ADO.NET Library

Intent supports ODBC-based access to different databases and data sources through a set of Designs and Functions. Their implementation is based on both ODBC and Microsoft DAO technology (which has become obsolete). In particular there is no DAO support for 64-bit Windows platforms.

Microsoft’s .NET framework includes ADO.NET as a set of libraries that facilitate a common interaction model with different data sources. By default, ADO.NET enables communication to the following data providers:

Prior to the ADO.Net library, Intent included two Designs for ODBC support. ODBC_Database and ODBC_Recordset provided the ODBC functionality for Intent applications. A database instance is created by supplying a dsn string. The ODBC Designs included methods to return the list of tables and the list of columns in a given table. A recordset instance, created as a child of a database part, required an SQL query string. The recordset was the main workhorse object with a variety of methods for querying, modifying, or traversing a record set. A record set had the notion of a “current record” which acts as the target of certain operations.

The abstraction presented by ADO.NET is significantly different from that of ODBC. A key difference is that ADO.NET does not have a single type that directly corresponds to ODBC’s record set; the equivalent functionality is distributed over several types. Unlike ODBC, the API directly interacts with libraries written for specific databases, thus eliminating inefficiencies of an intermediate layer.

New Intent work uses ADO.Net.

Features of Intent’s ADO.Net Library

  1. The library is written completely in the Intent language, using the support for .Net calls. There are no Intent Functions included as part of the library.
  2. The library enables basic database interaction through Intent. Typical queries will involve “where” and “order by” SQL clauses. Inserts, deletions, and updates of the records are supported.

The library supports stored procedures, and parameterized queries.

Description

ADO.NET has two modes of operation called connected mode and disconnected mode. In the connected mode any read or write operation must be done while being connected to a data source. In the disconnected mode data is read into an equivalent of an in-memory database and all operations are done on that data.

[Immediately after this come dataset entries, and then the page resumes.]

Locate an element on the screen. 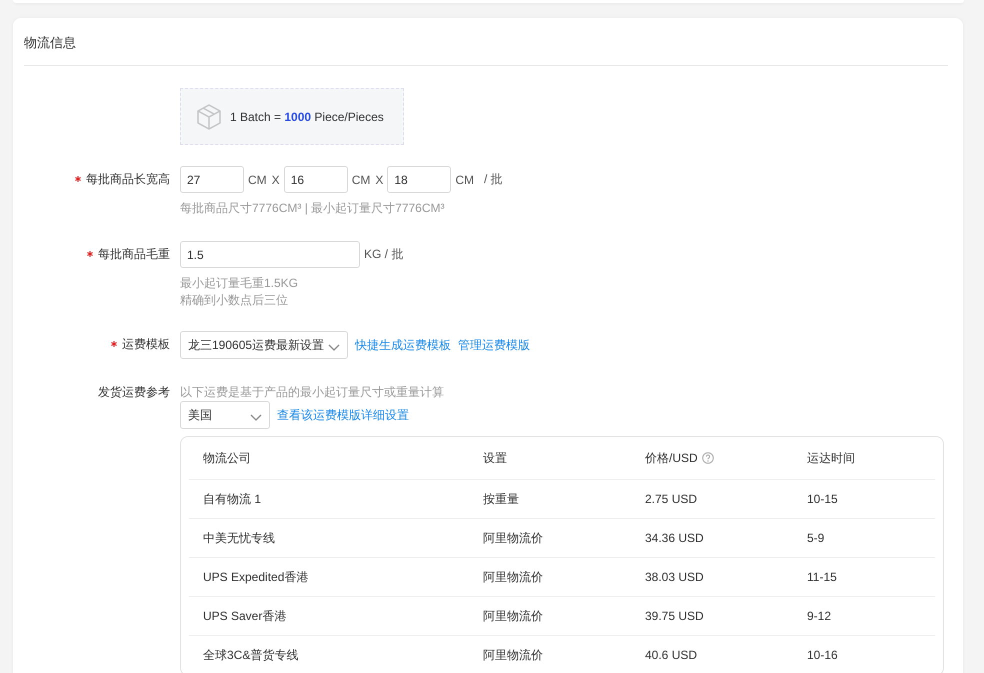  link: 管理运费模版 is located at coordinates (494, 345).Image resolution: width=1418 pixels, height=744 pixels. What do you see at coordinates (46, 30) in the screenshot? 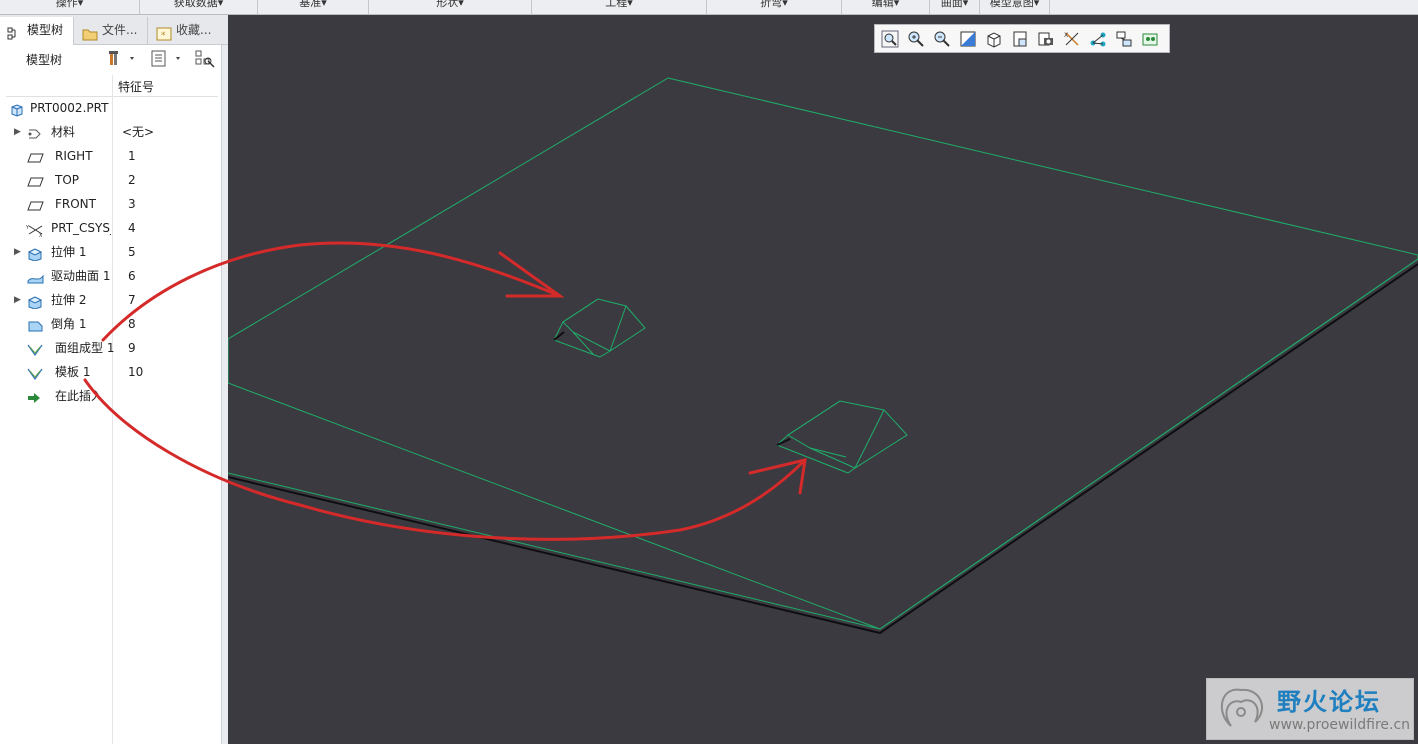
I see `tab-model-tree-label: 模型树` at bounding box center [46, 30].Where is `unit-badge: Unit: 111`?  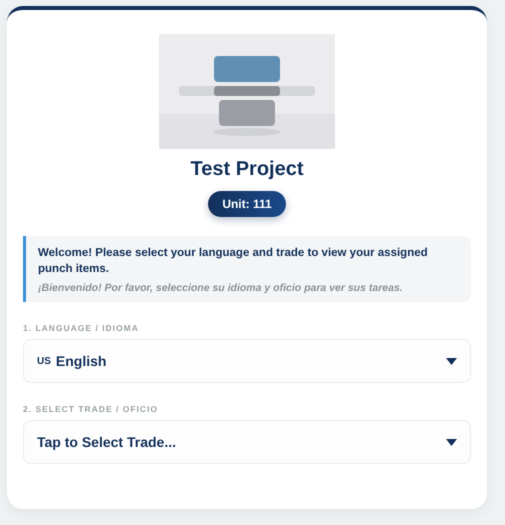
unit-badge: Unit: 111 is located at coordinates (247, 204).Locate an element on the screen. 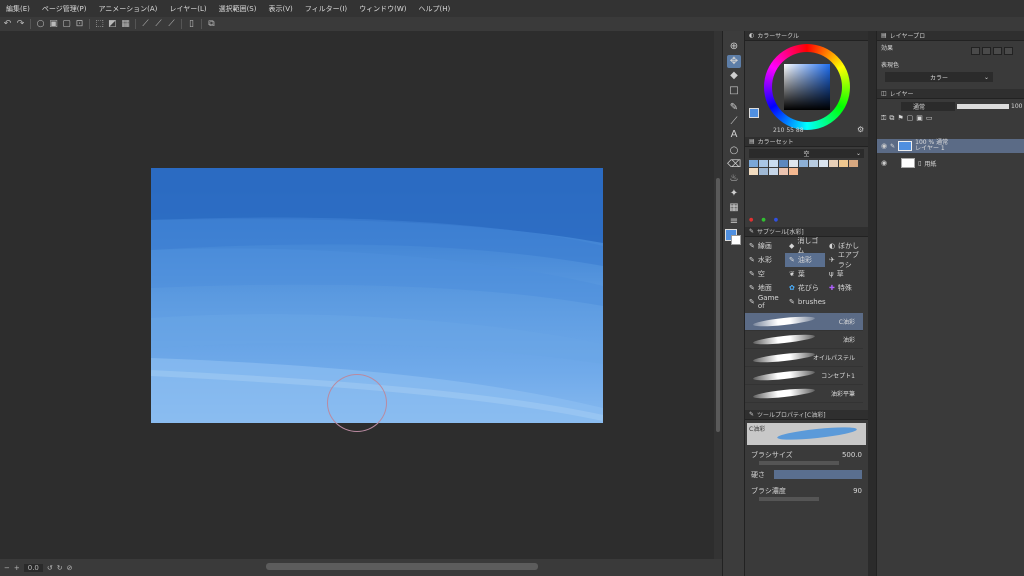  color-wheel is located at coordinates (807, 87).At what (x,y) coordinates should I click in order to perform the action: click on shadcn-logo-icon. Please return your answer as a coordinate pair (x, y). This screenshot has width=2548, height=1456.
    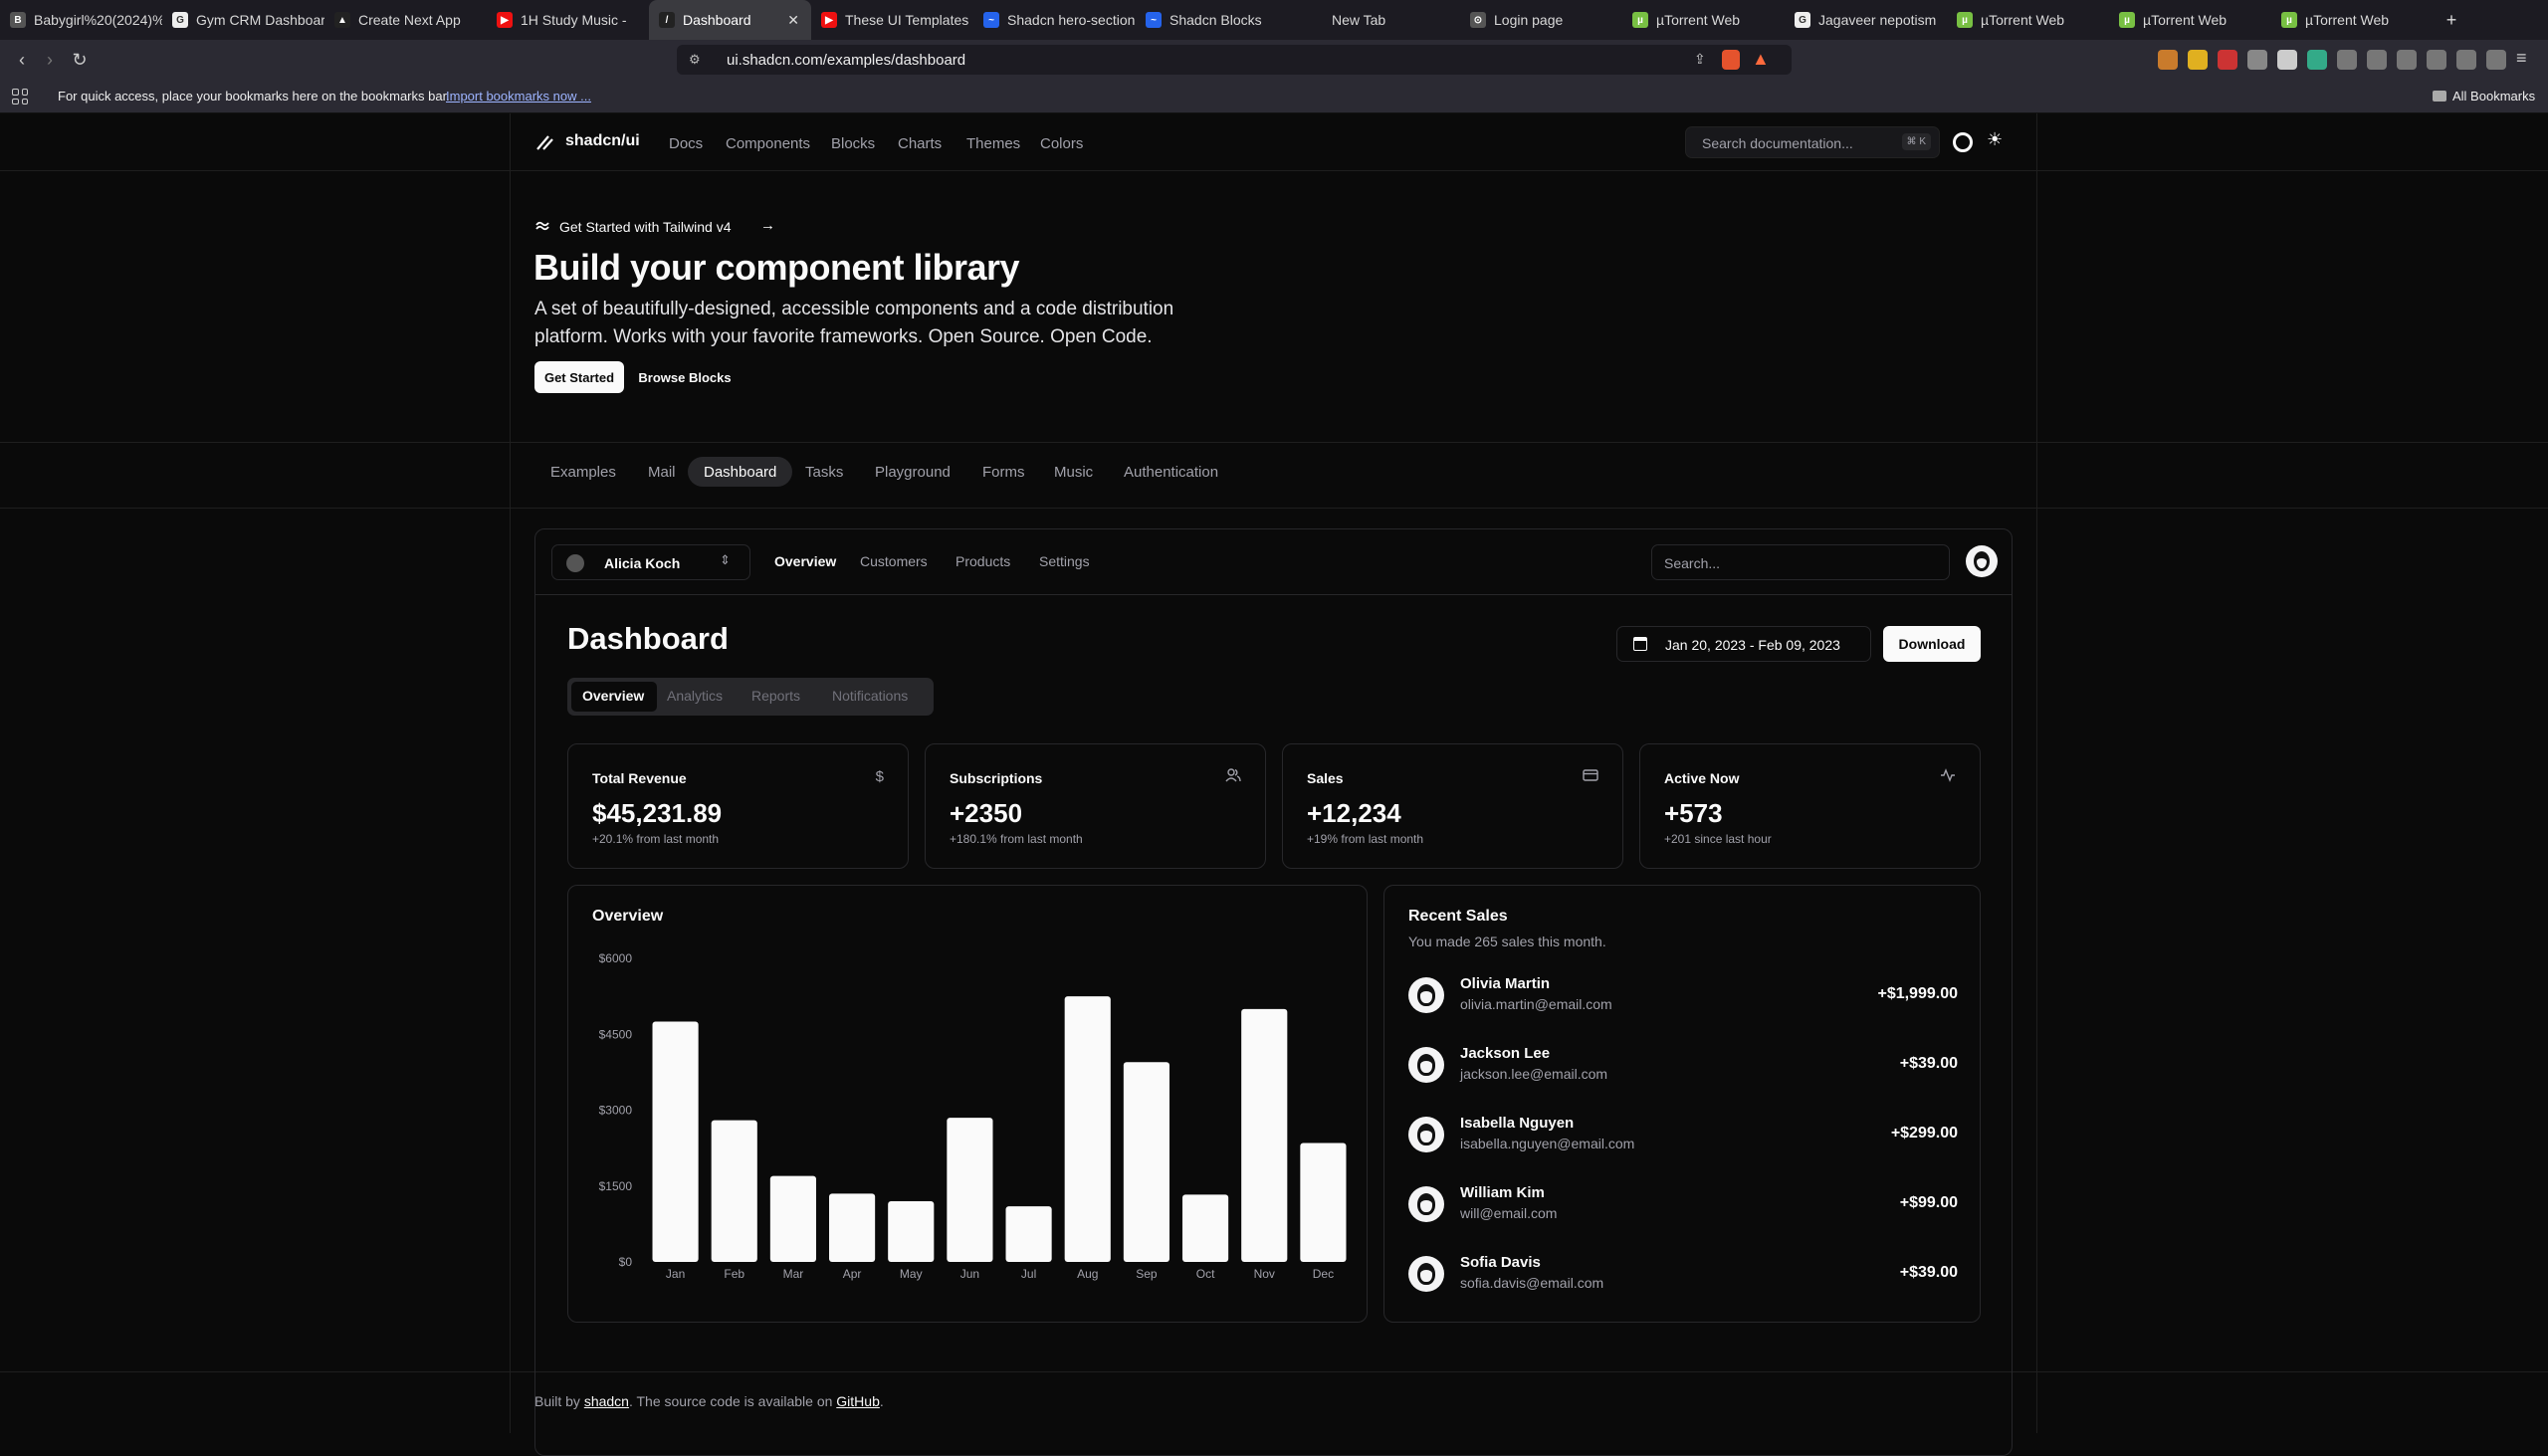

To start any interaction with some data source you must first establish a connection. A data source can be anything from a simple Excel file, through a modest Access database, to a commercial grade database like SQL Server or Oracle. The connection behavior is implemented in .NET in a base class called DbConnection. A new Intent Design called DbConnection corresponds to this object and it applies to both modes and is roughly analogous to the current odbc_Database Design.

For connected mode we introduce a Design DbQueryCommand.

The ADONETLIB library is de-facto open source, as it is written completely in Intent language. It does not use any functionality from DBMS-specific namespaces.